Stored data
§ §
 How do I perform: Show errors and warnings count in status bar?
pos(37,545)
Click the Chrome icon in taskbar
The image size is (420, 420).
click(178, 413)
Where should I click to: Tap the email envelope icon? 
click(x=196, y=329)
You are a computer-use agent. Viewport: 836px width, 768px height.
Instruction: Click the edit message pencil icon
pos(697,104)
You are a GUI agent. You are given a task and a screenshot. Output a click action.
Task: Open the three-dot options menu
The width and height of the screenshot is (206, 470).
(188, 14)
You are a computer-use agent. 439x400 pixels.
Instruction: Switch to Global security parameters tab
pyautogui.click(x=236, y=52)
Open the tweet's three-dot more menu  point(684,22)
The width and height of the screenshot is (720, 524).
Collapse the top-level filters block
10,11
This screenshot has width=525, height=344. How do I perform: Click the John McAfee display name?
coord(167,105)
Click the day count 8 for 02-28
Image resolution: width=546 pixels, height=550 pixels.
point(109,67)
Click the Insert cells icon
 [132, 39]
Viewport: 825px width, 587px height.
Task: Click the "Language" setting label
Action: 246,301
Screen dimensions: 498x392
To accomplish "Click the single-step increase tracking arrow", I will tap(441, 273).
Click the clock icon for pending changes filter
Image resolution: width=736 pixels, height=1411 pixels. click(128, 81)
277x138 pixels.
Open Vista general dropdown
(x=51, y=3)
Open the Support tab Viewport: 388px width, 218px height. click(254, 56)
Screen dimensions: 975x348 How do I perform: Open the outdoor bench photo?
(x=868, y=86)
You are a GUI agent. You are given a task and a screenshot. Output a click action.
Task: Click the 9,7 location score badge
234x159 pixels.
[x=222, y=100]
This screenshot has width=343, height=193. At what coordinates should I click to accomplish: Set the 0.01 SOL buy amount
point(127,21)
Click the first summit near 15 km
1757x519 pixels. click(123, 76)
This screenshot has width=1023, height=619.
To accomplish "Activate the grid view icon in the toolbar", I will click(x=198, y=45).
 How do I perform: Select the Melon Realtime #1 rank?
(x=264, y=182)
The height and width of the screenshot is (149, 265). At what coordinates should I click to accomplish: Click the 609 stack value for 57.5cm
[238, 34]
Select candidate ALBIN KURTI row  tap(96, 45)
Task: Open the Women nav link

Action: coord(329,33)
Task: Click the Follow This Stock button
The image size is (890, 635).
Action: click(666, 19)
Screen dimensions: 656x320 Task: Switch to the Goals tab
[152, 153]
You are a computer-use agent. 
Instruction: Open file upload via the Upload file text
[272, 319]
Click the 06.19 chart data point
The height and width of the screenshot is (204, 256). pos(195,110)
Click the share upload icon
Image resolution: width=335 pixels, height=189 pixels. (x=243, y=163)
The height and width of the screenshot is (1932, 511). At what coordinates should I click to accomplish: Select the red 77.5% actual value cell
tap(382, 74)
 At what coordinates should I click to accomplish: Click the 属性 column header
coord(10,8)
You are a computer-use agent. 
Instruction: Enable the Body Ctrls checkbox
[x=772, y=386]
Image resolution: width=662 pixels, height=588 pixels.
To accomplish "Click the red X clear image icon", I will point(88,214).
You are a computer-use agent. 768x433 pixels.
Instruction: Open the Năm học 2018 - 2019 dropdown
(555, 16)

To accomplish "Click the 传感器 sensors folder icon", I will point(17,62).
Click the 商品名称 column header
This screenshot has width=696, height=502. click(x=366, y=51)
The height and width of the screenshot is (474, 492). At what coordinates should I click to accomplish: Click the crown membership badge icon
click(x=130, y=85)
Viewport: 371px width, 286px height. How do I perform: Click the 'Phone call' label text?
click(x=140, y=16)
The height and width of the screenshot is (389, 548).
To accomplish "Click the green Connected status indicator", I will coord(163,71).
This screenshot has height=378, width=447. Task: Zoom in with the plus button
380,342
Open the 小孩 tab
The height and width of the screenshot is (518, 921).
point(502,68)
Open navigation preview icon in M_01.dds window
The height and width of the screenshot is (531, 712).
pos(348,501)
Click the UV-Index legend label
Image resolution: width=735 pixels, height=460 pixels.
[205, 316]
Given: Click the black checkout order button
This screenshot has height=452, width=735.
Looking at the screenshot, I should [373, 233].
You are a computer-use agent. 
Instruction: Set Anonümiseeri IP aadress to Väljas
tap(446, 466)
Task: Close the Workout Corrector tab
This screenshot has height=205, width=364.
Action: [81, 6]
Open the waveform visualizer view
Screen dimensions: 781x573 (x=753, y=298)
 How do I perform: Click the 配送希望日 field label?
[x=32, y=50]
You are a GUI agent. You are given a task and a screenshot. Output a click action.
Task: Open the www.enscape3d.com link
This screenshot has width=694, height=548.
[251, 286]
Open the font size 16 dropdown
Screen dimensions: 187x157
§ §
Write out the entries above once more, without altering anything.

EXPECTED ANSWER »
 How do I perform: Show errors and warnings count in status bar?
pos(37,545)
Click the Chrome icon in taskbar
The image size is (420, 420).
click(178, 413)
Where should I click to: Tap the email envelope icon? 
click(x=196, y=329)
You are a computer-use agent. Viewport: 836px width, 768px height.
Instruction: Click the edit message pencil icon
pos(697,104)
You are a GUI agent. You are given a task and a screenshot. Output a click action.
Task: Open the three-dot options menu
The width and height of the screenshot is (206, 470).
(188, 14)
You are a computer-use agent. 439x400 pixels.
Instruction: Switch to Global security parameters tab
pyautogui.click(x=236, y=52)
Open the tweet's three-dot more menu  point(684,22)
The width and height of the screenshot is (720, 524).
Collapse the top-level filters block
10,11
This screenshot has width=525, height=344. How do I perform: Click the John McAfee display name?
coord(167,105)
Click the day count 8 for 02-28
Image resolution: width=546 pixels, height=550 pixels.
point(109,67)
Click the Insert cells icon
 [132, 39]
Viewport: 825px width, 587px height.
Task: Click the "Language" setting label
Action: 246,301
Screen dimensions: 498x392
To accomplish "Click the single-step increase tracking arrow", I will tap(441, 273).
Click the clock icon for pending changes filter
Image resolution: width=736 pixels, height=1411 pixels. click(128, 81)
277x138 pixels.
Open Vista general dropdown
(x=51, y=3)
Open the Support tab Viewport: 388px width, 218px height. click(254, 56)
Screen dimensions: 975x348 How do I perform: Open the outdoor bench photo?
(x=868, y=86)
You are a GUI agent. You are given a task and a screenshot. Output a click action.
Task: Click the 9,7 location score badge
234x159 pixels.
[x=222, y=100]
This screenshot has width=343, height=193. At what coordinates should I click to accomplish: Set the 0.01 SOL buy amount
point(127,21)
Click the first summit near 15 km
1757x519 pixels. click(123, 76)
This screenshot has width=1023, height=619.
To accomplish "Activate the grid view icon in the toolbar", I will click(x=198, y=45).
 How do I perform: Select the Melon Realtime #1 rank?
(x=264, y=182)
The height and width of the screenshot is (149, 265). At what coordinates should I click to accomplish: Click the 609 stack value for 57.5cm
[238, 34]
Select candidate ALBIN KURTI row  tap(96, 45)
Task: Open the Women nav link

Action: coord(329,33)
Task: Click the Follow This Stock button
The image size is (890, 635).
Action: click(666, 19)
Screen dimensions: 656x320 Task: Switch to the Goals tab
[152, 153]
You are a computer-use agent. 
Instruction: Open file upload via the Upload file text
[272, 319]
Click the 06.19 chart data point
The height and width of the screenshot is (204, 256). pos(195,110)
Click the share upload icon
Image resolution: width=335 pixels, height=189 pixels. (x=243, y=163)
The height and width of the screenshot is (1932, 511). At what coordinates should I click to accomplish: Select the red 77.5% actual value cell
tap(382, 74)
 At what coordinates should I click to accomplish: Click the 属性 column header
coord(10,8)
You are a computer-use agent. 
Instruction: Enable the Body Ctrls checkbox
[x=772, y=386]
Image resolution: width=662 pixels, height=588 pixels.
To accomplish "Click the red X clear image icon", I will point(88,214).
You are a computer-use agent. 768x433 pixels.
Instruction: Open the Năm học 2018 - 2019 dropdown
(555, 16)

To accomplish "Click the 传感器 sensors folder icon", I will point(17,62).
Click the 商品名称 column header
This screenshot has width=696, height=502. click(x=366, y=51)
The height and width of the screenshot is (474, 492). At what coordinates should I click to accomplish: Click the crown membership badge icon
click(x=130, y=85)
Viewport: 371px width, 286px height. How do I perform: Click the 'Phone call' label text?
click(x=140, y=16)
The height and width of the screenshot is (389, 548).
To accomplish "Click the green Connected status indicator", I will coord(163,71).
This screenshot has height=378, width=447. Task: Zoom in with the plus button
380,342
Open the 小孩 tab
The height and width of the screenshot is (518, 921).
point(502,68)
Open navigation preview icon in M_01.dds window
The height and width of the screenshot is (531, 712).
pos(348,501)
Click the UV-Index legend label
Image resolution: width=735 pixels, height=460 pixels.
[205, 316]
Given: Click the black checkout order button
This screenshot has height=452, width=735.
Looking at the screenshot, I should [373, 233].
You are a computer-use agent. 
Instruction: Set Anonümiseeri IP aadress to Väljas
tap(446, 466)
Task: Close the Workout Corrector tab
This screenshot has height=205, width=364.
Action: [81, 6]
Open the waveform visualizer view
Screen dimensions: 781x573 (x=753, y=298)
 How do I perform: Click the 配送希望日 field label?
[x=32, y=50]
You are a GUI agent. You are given a task and a screenshot. Output a click action.
Task: Open the www.enscape3d.com link
This screenshot has width=694, height=548.
[251, 286]
Open the font size 16 dropdown
Screen dimensions: 187x157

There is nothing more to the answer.